Слежка за Леонидовым ни к чему не приводила. Он был неуловим. Никто не знал, как и когда он проникает в недра новых советских учреждений и ласково, со снисходительной улыбкой, добывает там ошеломляющие новости.

Обмануть Леонидова и разыграть его было немыслимо. По части розыгрыша он сам считался непревзойдённым мастером.

Один только раз, ещё во время войны, неосторожный киевский журналист обманул Леонидова и подсунул ему фальшивую сенсацию. Леонидов чуть не вылетел за это из газеты, но так отомстил киевскому журналисту, что с тех пор никто не решался не только разыгрывать Леонидова, но даже шутить с ним.

Внешне месть Леонидова выглядела очень просто.
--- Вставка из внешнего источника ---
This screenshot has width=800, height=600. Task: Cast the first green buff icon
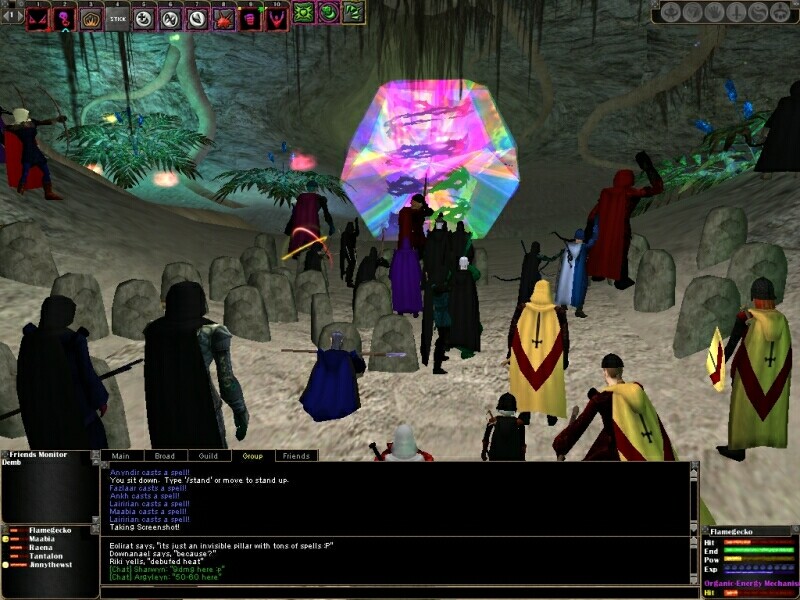pyautogui.click(x=304, y=13)
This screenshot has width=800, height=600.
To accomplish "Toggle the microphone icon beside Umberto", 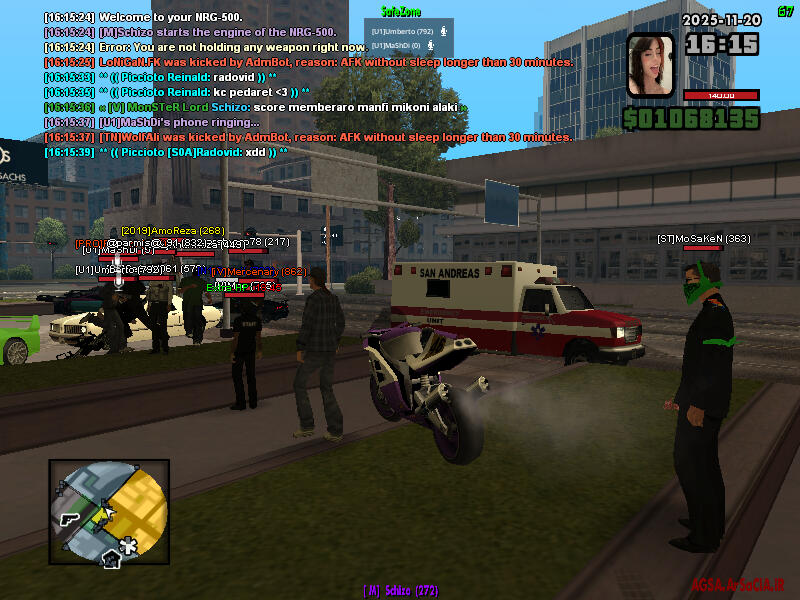I will 430,31.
Он послал киевскому журналисту телеграмму: «Харькове Архангельске Минске индюку давайте исключительно овёс толокно».

Время было военное. Телеграмма попала в военную цензуру и была признана шифрованной. Журналиста арестовали. Запахло шпионажем.

Неизвестно, сколько времени журналисту пришлось бы просидеть в тюрьме, если бы следователю не пришло случайно в голову прочесть первые буквы всех слов в телеграмме. Они складывались в бранные слова. Журналист был освобождён и отделался только испугом, а Олег Леонидов спокойно ходил по Москве в ореоле остроумного мстителя.

Кафе журналистов закрылось из-за недостатка средств в конце лета 1918 года. О нём искренне жалели не только журналисты из самых разных газет, но и писатели и художники – жалели все, для кого эта квартира с низкими потолками, оклеенная нелепыми розовыми обоями, была свободным и притягательным клубом.

Особенно хорошо в кафе бывало в сумерки. За открытыми окнами позади пожарной каланчи и пьедестала от снятого памятника Скобелеву угасал в позолоченной пыли тёплый закат. Шум города, вернее, говор города (в то время было ещё очень мало машин и редко ходили трамваи) затихал, и только издалека доносились крылатые звуки «Варшавянки».

В эти часы всё чаще ныло сердце при мысли, что там, за Брестским вокзалом, за Ходынкой, куда медленно ушёл закат, роса уже ложится на берёзовые рощи и журчит, обмывая коряги, вода в прозрачной подмосковной реке. От реки тянет прохладой, тиной, гнилыми сваями. На брошенных дачах темно, и зацветают в одиночестве давно посаженные пионы. Роса стекает с мезонина на крышу заколоченной терраски, и, кроме равномерного звона капель, ничего больше не слышно в густеющем сумраке вечера.

Оставленные на время в покое парки, поля и леса стояли рядом с растревоженной Москвой и прислушивались сквозь сон к её напряжённому гулу.